Trish’s husband, Kirk, a musician, recording engineer and producer, said his mother turned him on to a lot of great musical acts when he was a young boy, including Elvis Presley and the Beatles.

“The Beatles influenced everything and everybody listening,” Kirk said. “As I got older, I really started to appreciate what they did. You go back and listen to Sgt. Pepper and to think that it was recorded on four tracks is mind blowing.”

“Before the Beatles there were people like Pat Boone, who had songwriters write the songs for them, and there was a lot more folk stuff on the radio. Then the Beatles came along and the music was more hip and young — and their earlier stuff, they were copying a lot of the music they loved that came from America, like Chuck Berry.”

Brian Blackley remembers well the night the Beatles debuted on the Ed Sullivan Show — because he wanted to watch something else that night.

“Honest to God, I didn’t want to watch it because I would have missed Bonanza,” said Blackley, then an elementary student at St. Mary’s Catholic School. “Bonanza was on Sunday nights and that’s what I wanted to watch. But we only had one TV like everyone else and it was black and white and my parents wanted to watch Ed Sullivan. What I remember most is the very next day at school. All the kids were talking about it and everyone had to get Beatle boots.”

No other entertainers in history had been as popular, as influential, as important or as groundbreaking. By the time they were finished, the Beatles sold 600 million albums worldwide and racked up 20 No. 1 U.S. singles, a Billboard record that still stands.

And with their arrival, the door was opened wide for a number of rock bands from England to soon come and join the Beatles in what came to be known in America as “The British Invasion.” Coming attractions included the Dave Clark Five, Gerry and the Pacemakers, the Kinks, the Animals, the Who and the anti-Beatles, the Rolling Stones.

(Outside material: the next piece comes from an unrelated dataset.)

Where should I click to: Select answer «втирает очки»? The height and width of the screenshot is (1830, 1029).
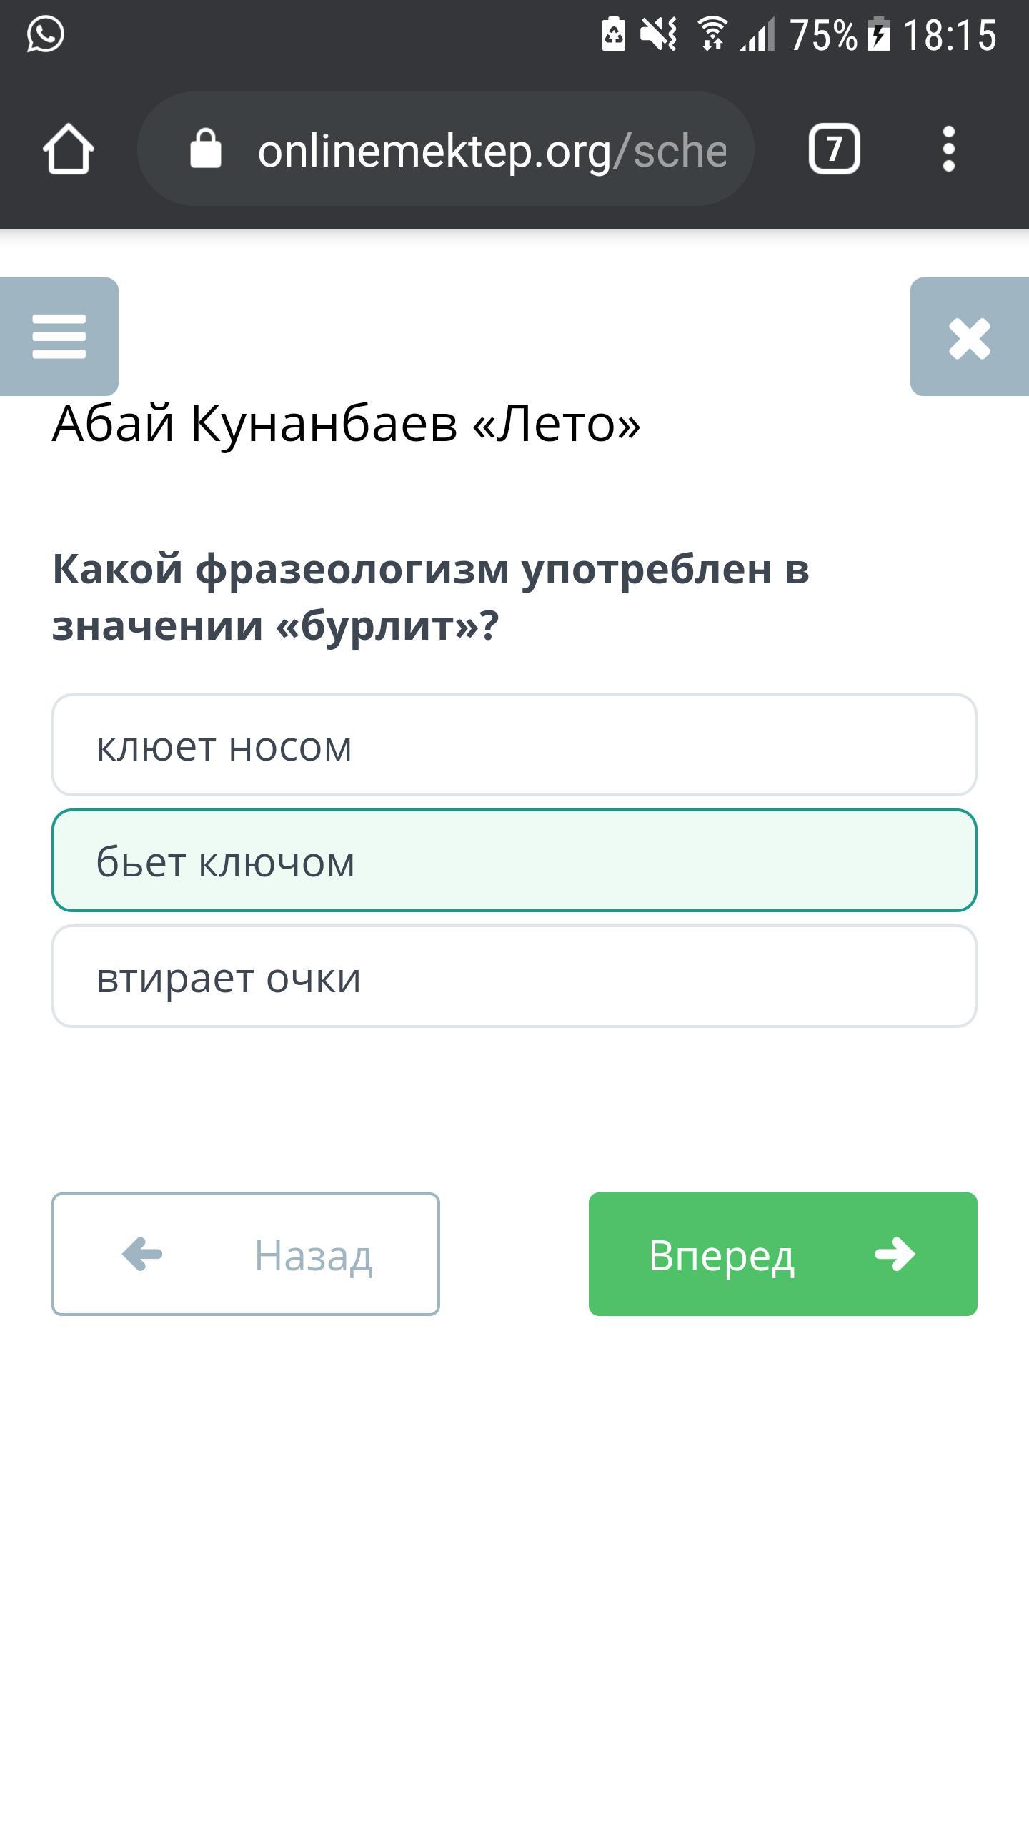[515, 976]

The impact on youths across America, and in Western New York, was immediate.

“All of a sudden, the schools started telling us the way we had to dress, and the boys were told their hair couldn’t touch their collar and they couldn’t wear bangs,” Mrs. McWhorter said. “The boys had to have their hair cut short and everyone started getting all up in arms over the short skirts, because those came out about the same time.”

Products and marketing had found a new, anxious buyer: Teenagers.

Says Beatles scholar Martin Lewis, “The prevalent attitude among the elite ruling class was that young people had no say in their own lives. The Beatles made rebellion constructive, articulating it with joyous, giddy exuberance. At a time when cigar-chomping moguls paid people in cubicles to write factory-farm pop songs for teenagers, the Beatles were completely authentic and kids instinctively understood that.”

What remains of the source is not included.